Commercial bank in the Netherlands

NIBC Bank N.V. is a commercial bank in the Netherlands offering corporate and retail banking products and services. Its corporate banking activities range from advising, structuring, financing and co-investing across debt and equity in Northwest Europe with a focus on the Netherlands and Germany. The retail banking activities primarily consist of mortgage lending in the Netherlands and online retail savings products and services in the Netherlands, Germany and Belgium via the NIBC Direct brand.
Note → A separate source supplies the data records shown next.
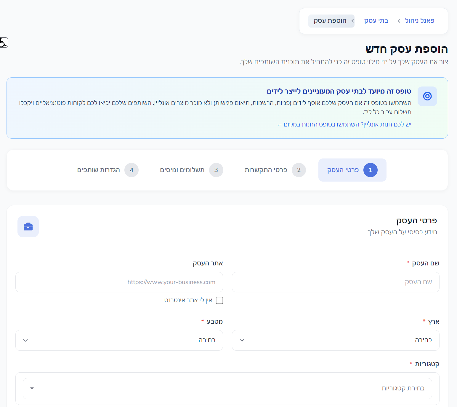Open the ארץ country dropdown

click(x=335, y=340)
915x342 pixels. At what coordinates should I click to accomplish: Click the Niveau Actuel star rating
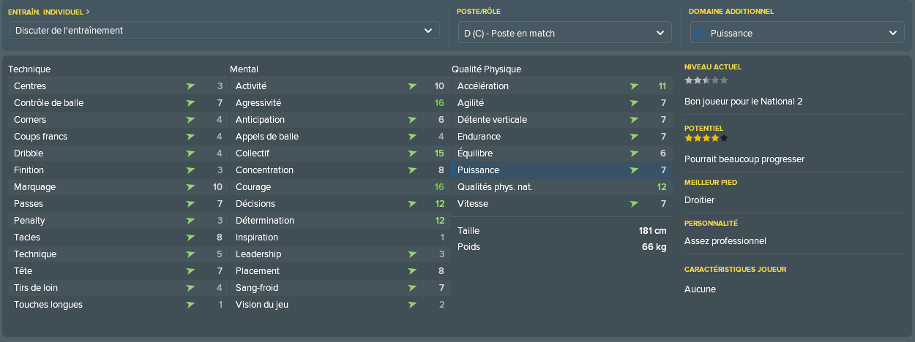[x=706, y=80]
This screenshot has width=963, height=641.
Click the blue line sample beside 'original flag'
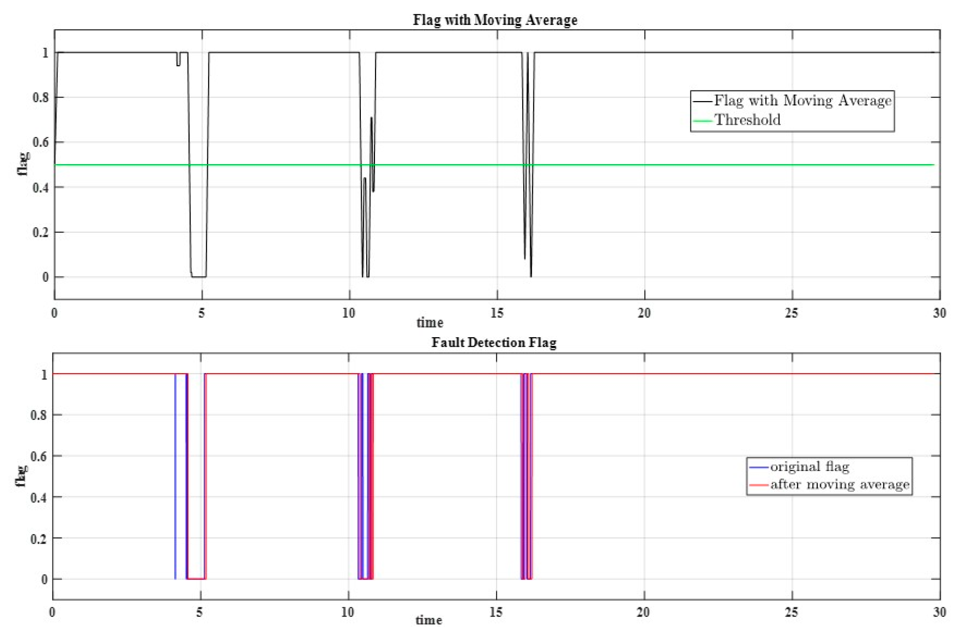(x=758, y=467)
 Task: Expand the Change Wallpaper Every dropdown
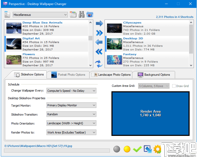click(x=71, y=91)
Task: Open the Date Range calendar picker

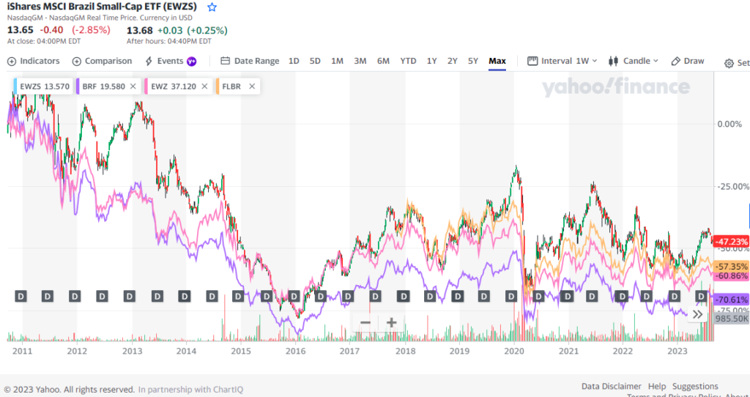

NIBC Bank N.V., a publicly traded entity which is in turn majority owned by a consortium of international financial institutions and investors organised by J.C. Flowers & Co. NIBC has offices in The Hague, Amsterdam, Frankfurt, London and Brussels. As of 2016, NIBC Bank was the ninth-largest bank in the Netherlands in terms of total assets.

== History==
NIBC was incorporated on 31 October 1945 as Maatschappij tot Financiering van Nationaal Herstel by the Dutch government along with a number of commercial banks and institutional investors to provide financing for the post-World War II economic recovery of the Netherlands. This entity was renamed De Nationale Investeringsbank ("DNIB") in 1971 and was listed on the Dutch stock exchange, now Euronext Amsterdam, from 1986 to 1999. During this time, DNIB focused on providing and participating in long-term loans and private equity investments. In 1996, DNIB started its retail business through the offering of white label residential mortgages.

In 1999, DNIB was acquired by way of a public offer made through a joint venture company, NIB Capital, owned by two of Europe’s largest pension funds, ABP and PGGM. NIB Capital acquired 85 per cent of the shares in DNIB. The remaining shares remained owned by the Dutch government and were acquired by NIB Capital in 2004. The acquisition by NIB Capital in 1999 marked the beginning of DNIB’s evolution from a long-term lending bank to a bank offering advisory, financing and investment services.

In 2005, a consortium of international financial institutions and investors organised by J.C. Flowers & Co., a U.S.-based private investment firm, purchased all the outstanding equity interests of NIB Capital. In connection with this acquisition, NIBC Holding N.V. was incorporated and NIB Capital, which was renamed NIBC N.V., became its wholly owned subsidiary. Subsequently, NIBC N.V. (as the non-surviving entity) merged into NIBC Holding N.V. (as acquiring company) and NIB Capital Bank became the holding's direct subsidiary. NIB Capital Bank subsequently changed its name to NIBC Bank N.V.

In 2014, NIBC acquired Gallinat-Bank AG in Germany, which was later renamed to NIBC Bank Deutschland AG. NIBC’s Corporate Client Offering activities in Germany are being conducted predominantly from this entity. This entity funds itself in the German corporate and institutional market and is covered by the German Einlagensicherungsfonds ("ESF").

In June 2016 NIBC Bank finalised the acquisition of SNS Securities N.V. The activities of SNS Securities continue to be operated under the name NIBC Markets, which merged into NIBC Bank in June 2017. With the acquisition of SNS Securities, NIBC expanded its service offering with capital market solutions, equity and fixed income brokerage and research.

In March 2018 NIBC Holding N.V. got publicly listed at Euronext Amsterdam.

In July 2020, private equity firm Blackstone acquired NIBC for €1 billion. On 12 November 2025, Dutch lender ABN AMRO announced the acquisition of NIBC Bank for 960 million euros from American private equity firm Blackstone. ABN AMRO finalised the acquisition in August 2026, paving the way to the incorporation of NIBC Bank.